Riding the Wave ... And the Trough

I am mentally ill, diagnosed with Bipolar Disorder I, OCD, ADHD, PTSD and a vitamin B12 deficiency (a key element in brain development). For over 12 years, I took anywhere from 5-8 psychotropic meds each day, and have been recently giving myself a monthly injection of B12.

In January 2012 I was hospitalized for depression, and management of my currrent med cocktail. Immediately all but two of my meds were discontinued and, after a few weeks of adjustment, and some near hospitalizations, things seem to be going much better.

I have been on permanent disability since January 2010, and am adjusting to life on a very limited income.
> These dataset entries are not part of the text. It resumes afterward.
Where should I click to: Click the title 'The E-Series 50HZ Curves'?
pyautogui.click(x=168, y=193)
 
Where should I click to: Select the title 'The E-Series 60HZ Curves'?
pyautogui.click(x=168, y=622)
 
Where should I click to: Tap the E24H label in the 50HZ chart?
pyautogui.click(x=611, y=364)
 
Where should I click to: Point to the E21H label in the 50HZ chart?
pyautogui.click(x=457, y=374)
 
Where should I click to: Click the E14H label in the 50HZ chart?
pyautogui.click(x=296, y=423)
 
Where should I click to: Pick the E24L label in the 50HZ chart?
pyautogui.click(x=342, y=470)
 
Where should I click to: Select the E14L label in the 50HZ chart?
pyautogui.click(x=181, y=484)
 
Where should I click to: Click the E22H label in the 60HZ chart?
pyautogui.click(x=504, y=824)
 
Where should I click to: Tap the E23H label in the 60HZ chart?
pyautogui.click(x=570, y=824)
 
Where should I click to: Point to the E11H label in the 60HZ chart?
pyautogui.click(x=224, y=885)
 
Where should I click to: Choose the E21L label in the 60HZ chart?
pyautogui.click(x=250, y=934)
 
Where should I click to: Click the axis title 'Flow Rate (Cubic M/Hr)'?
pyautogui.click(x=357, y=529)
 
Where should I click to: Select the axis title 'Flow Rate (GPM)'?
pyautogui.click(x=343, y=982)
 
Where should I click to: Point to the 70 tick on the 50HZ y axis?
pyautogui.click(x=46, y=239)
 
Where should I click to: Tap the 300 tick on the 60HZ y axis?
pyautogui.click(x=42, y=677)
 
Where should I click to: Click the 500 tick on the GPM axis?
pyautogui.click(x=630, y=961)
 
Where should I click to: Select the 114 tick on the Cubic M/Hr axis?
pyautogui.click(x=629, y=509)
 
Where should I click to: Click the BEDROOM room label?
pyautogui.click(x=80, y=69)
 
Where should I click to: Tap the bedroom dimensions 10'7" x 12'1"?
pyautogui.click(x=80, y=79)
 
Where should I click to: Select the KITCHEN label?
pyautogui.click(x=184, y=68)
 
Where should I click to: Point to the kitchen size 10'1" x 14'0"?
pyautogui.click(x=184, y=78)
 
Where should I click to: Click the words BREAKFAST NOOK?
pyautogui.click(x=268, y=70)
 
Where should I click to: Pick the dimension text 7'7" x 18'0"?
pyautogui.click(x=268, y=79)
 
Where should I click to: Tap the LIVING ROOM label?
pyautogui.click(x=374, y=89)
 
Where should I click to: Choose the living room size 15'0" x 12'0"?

My prayer is that in walking with me during the ups and downs of Bipolar Disorder, you might find solace, and benefit through my experiences.

Tuesday, January 3, 2012

Are We There Yet?

Are we there yet? These words uttered from the backseat on a relaxing vation can turn the calmest parent's nerves on edge. Little did I know I would be asking me those very same words, wishing for a completely different answer. Thise kids in the backseat wanted to arrive; I don't.

The journey through mental illness is very unique and personal. At any given time you don't really know where you are in your illness, and it's difficult to determine how you're doing, since that requires a comparison over time, and the duration and severity of your illness i always an unknown.

The very best you can do is detemine how you are in relation to how you have been before. Presently when I ask myself "are we there yet?" I hear a small voice in my head say, "Almost".

Years ago on this blog I described going mad (?) as slowly walking into a mirror, such as the one in "Alice Looking Through the Looking Glass". At first you just poke your nose, or toe in, with the ability to pull it right back again. Over time you find you are slipping in deeper and deeper, still with a small part of you back in reality.

At some point in time, you are all the way in. Turning around you can see the world in which you lived, but only relate in memories, which dimish over time. Slowly, over time, these memories start to fade, and your vision of what was becomes cloudy and indiscernable. You are in. You no longer have to ask if you are there yet ... you are.